(DATA FOR PROCESSING Opens)

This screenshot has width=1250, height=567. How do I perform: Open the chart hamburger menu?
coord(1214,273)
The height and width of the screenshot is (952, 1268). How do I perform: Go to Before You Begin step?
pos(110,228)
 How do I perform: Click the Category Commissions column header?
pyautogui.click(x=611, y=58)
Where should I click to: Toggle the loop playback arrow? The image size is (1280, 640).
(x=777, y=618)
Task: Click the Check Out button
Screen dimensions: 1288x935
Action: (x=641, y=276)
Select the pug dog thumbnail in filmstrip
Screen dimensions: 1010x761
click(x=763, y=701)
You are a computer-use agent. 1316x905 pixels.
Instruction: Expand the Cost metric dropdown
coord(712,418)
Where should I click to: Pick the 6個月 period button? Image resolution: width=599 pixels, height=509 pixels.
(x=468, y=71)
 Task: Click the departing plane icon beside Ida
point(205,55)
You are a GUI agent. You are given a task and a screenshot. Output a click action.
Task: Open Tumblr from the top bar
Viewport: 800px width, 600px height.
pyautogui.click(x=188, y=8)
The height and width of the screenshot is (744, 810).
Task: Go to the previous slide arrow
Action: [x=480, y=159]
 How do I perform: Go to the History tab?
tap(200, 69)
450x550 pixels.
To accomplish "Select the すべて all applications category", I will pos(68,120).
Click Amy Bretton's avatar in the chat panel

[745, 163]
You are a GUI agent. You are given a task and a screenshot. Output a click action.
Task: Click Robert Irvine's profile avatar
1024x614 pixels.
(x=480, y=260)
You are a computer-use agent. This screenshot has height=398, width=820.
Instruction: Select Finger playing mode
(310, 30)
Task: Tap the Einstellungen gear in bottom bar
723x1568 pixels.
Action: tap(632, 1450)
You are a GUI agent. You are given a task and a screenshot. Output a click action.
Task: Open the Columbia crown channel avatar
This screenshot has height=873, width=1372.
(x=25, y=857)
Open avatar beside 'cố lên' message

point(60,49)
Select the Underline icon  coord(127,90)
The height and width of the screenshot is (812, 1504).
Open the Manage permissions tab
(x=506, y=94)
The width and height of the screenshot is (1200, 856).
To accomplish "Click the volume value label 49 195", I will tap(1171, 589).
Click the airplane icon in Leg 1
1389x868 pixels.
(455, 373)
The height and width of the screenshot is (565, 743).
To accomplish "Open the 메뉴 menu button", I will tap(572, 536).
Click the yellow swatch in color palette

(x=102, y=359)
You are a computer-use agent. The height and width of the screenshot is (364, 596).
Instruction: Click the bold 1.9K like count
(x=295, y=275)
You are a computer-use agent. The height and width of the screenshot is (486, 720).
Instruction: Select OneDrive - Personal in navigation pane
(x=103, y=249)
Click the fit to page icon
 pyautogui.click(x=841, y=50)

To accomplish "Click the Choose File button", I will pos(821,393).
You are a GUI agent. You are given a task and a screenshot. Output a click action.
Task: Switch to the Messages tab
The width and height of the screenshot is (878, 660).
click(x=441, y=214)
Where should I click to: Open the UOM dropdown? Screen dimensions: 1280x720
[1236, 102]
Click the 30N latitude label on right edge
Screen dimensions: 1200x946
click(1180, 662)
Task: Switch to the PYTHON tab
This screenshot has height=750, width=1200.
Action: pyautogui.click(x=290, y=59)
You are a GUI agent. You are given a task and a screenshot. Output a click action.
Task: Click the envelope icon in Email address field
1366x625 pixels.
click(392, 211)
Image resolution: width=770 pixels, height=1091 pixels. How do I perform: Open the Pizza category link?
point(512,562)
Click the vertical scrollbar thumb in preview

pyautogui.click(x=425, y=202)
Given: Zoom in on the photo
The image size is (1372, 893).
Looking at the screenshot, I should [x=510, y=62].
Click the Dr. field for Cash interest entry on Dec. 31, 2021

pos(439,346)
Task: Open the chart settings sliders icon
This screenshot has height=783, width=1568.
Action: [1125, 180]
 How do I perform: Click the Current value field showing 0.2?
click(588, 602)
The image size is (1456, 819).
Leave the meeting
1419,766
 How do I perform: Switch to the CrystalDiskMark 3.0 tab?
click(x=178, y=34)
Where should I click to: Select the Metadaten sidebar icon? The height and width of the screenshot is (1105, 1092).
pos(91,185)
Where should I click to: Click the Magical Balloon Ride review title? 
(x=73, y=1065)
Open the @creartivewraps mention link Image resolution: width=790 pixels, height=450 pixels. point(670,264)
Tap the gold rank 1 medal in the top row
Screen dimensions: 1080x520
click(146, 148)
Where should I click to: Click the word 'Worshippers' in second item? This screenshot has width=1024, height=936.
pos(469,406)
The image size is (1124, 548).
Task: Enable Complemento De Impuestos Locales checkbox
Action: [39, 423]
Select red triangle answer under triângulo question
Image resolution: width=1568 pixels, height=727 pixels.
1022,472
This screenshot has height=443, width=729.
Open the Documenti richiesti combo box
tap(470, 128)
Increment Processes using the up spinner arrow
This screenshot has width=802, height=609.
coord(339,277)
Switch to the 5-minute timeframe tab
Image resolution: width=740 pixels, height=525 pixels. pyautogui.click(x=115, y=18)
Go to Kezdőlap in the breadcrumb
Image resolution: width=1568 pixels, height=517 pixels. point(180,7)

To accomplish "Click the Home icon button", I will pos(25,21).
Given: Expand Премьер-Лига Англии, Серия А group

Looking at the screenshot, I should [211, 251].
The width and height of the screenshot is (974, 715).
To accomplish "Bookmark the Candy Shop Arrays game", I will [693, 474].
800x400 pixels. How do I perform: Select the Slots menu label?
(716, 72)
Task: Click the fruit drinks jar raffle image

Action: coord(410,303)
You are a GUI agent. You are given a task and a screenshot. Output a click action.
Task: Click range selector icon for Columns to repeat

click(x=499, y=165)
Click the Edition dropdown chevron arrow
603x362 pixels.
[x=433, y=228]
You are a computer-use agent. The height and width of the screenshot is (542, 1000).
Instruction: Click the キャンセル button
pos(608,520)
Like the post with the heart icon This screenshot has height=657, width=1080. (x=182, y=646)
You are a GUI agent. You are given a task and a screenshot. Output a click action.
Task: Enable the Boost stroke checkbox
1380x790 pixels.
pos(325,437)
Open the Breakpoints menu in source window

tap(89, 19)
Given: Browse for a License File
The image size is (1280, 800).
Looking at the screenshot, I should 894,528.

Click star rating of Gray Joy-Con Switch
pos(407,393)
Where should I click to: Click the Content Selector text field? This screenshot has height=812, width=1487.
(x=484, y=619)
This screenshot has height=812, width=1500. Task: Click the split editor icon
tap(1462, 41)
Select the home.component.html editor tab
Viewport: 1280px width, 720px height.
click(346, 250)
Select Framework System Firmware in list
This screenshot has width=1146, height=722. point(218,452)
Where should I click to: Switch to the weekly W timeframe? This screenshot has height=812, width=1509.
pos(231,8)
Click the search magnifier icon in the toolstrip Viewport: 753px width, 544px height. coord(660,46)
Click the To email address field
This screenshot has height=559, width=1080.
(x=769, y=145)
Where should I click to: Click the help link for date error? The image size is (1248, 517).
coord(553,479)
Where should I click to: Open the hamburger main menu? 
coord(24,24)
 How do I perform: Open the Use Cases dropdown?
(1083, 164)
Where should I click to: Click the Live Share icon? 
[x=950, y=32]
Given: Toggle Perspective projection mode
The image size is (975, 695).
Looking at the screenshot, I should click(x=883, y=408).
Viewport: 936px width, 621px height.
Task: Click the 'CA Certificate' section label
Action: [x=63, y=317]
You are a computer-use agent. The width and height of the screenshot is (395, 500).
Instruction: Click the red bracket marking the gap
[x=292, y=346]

(DATA FOR PROCESSING Closes)

- ACTIVITY -
Of the entries above, transcribe exactly those lines that fall between the line containing "Where should I click to: Open the hamburger" and the line containing "Given: Toggle Perspective projection mode", together with those two lines.

- SOLVED EXERCISE -
Where should I click to: Open the hamburger main menu? 
coord(24,24)
 How do I perform: Open the Use Cases dropdown?
(1083, 164)
Where should I click to: Click the Live Share icon? 
[x=950, y=32]
Given: Toggle Perspective projection mode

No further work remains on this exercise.